Directions:
For this exercise, please reproduce the records below word for word, from the first line through the line with "Viewport: 269px width, 137px height.".

┌──

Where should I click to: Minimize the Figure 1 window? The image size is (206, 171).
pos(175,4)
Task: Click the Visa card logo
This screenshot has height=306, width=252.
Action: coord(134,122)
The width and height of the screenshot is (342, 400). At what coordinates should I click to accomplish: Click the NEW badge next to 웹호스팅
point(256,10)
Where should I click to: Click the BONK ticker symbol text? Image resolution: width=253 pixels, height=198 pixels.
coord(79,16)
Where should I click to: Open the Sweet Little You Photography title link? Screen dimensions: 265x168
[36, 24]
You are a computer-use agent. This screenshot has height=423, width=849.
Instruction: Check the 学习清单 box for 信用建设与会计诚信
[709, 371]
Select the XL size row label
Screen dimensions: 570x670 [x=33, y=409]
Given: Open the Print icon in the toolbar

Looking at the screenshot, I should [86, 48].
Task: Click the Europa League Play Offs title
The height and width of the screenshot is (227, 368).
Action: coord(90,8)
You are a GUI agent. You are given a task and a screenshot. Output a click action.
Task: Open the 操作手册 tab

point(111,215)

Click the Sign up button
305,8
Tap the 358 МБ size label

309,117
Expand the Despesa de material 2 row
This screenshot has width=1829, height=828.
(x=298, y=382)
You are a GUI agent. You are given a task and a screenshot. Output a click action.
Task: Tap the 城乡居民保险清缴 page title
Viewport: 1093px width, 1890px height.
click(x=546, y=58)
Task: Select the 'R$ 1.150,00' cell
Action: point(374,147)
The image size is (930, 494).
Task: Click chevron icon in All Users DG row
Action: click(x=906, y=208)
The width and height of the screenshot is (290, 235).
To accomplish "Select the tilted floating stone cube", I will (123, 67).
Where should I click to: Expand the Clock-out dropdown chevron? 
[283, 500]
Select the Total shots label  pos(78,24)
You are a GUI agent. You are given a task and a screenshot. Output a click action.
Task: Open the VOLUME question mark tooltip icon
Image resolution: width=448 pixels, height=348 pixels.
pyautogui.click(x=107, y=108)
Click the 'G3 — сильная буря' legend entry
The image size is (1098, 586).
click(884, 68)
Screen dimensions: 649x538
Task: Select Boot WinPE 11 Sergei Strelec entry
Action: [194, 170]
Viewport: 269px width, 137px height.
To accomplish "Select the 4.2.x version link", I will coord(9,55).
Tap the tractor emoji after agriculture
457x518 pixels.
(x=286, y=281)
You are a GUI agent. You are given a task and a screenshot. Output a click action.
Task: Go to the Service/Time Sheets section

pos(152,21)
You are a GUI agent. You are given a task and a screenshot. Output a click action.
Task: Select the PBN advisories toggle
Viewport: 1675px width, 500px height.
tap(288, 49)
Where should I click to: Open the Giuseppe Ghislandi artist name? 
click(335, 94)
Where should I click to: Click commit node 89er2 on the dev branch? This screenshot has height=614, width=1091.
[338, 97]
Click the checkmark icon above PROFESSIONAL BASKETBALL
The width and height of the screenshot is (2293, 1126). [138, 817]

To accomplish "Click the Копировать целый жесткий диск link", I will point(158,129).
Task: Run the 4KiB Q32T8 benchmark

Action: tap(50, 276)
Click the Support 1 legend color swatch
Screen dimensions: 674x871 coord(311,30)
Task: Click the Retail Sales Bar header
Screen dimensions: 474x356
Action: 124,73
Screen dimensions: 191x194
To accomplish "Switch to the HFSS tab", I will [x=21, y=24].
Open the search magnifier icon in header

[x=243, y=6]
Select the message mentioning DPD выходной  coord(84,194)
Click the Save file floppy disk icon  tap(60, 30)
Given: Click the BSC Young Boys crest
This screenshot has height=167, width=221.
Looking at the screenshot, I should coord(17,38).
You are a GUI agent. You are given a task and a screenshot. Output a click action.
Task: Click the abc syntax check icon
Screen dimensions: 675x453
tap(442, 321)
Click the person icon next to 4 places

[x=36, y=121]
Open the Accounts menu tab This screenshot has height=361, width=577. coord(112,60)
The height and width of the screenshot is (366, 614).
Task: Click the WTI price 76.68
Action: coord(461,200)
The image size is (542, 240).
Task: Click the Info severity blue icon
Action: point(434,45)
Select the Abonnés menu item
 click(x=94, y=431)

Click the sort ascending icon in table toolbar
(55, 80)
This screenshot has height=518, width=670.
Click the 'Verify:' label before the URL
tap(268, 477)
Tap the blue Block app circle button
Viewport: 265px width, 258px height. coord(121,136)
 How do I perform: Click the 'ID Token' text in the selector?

└──

Exercise result:
Where should I click to: Minimize the Figure 1 window? The image size is (206, 171).
pos(175,4)
Task: Click the Visa card logo
This screenshot has height=306, width=252.
Action: coord(134,122)
The width and height of the screenshot is (342, 400). At what coordinates should I click to accomplish: Click the NEW badge next to 웹호스팅
point(256,10)
Where should I click to: Click the BONK ticker symbol text? Image resolution: width=253 pixels, height=198 pixels.
coord(79,16)
Where should I click to: Open the Sweet Little You Photography title link? Screen dimensions: 265x168
[36, 24]
You are a computer-use agent. This screenshot has height=423, width=849.
Instruction: Check the 学习清单 box for 信用建设与会计诚信
[709, 371]
Select the XL size row label
Screen dimensions: 570x670 [x=33, y=409]
Given: Open the Print icon in the toolbar

Looking at the screenshot, I should [86, 48].
Task: Click the Europa League Play Offs title
The height and width of the screenshot is (227, 368).
Action: coord(90,8)
You are a GUI agent. You are given a task and a screenshot. Output a click action.
Task: Open the 操作手册 tab

point(111,215)

Click the Sign up button
305,8
Tap the 358 МБ size label

309,117
Expand the Despesa de material 2 row
This screenshot has width=1829, height=828.
(x=298, y=382)
You are a GUI agent. You are given a task and a screenshot. Output a click action.
Task: Tap the 城乡居民保险清缴 page title
Viewport: 1093px width, 1890px height.
click(x=546, y=58)
Task: Select the 'R$ 1.150,00' cell
Action: point(374,147)
The image size is (930, 494).
Task: Click chevron icon in All Users DG row
Action: click(x=906, y=208)
The width and height of the screenshot is (290, 235).
To accomplish "Select the tilted floating stone cube", I will (123, 67).
Where should I click to: Expand the Clock-out dropdown chevron? 
[283, 500]
Select the Total shots label  pos(78,24)
You are a GUI agent. You are given a task and a screenshot. Output a click action.
Task: Open the VOLUME question mark tooltip icon
Image resolution: width=448 pixels, height=348 pixels.
pyautogui.click(x=107, y=108)
Click the 'G3 — сильная буря' legend entry
The image size is (1098, 586).
click(884, 68)
Screen dimensions: 649x538
Task: Select Boot WinPE 11 Sergei Strelec entry
Action: [194, 170]
Viewport: 269px width, 137px height.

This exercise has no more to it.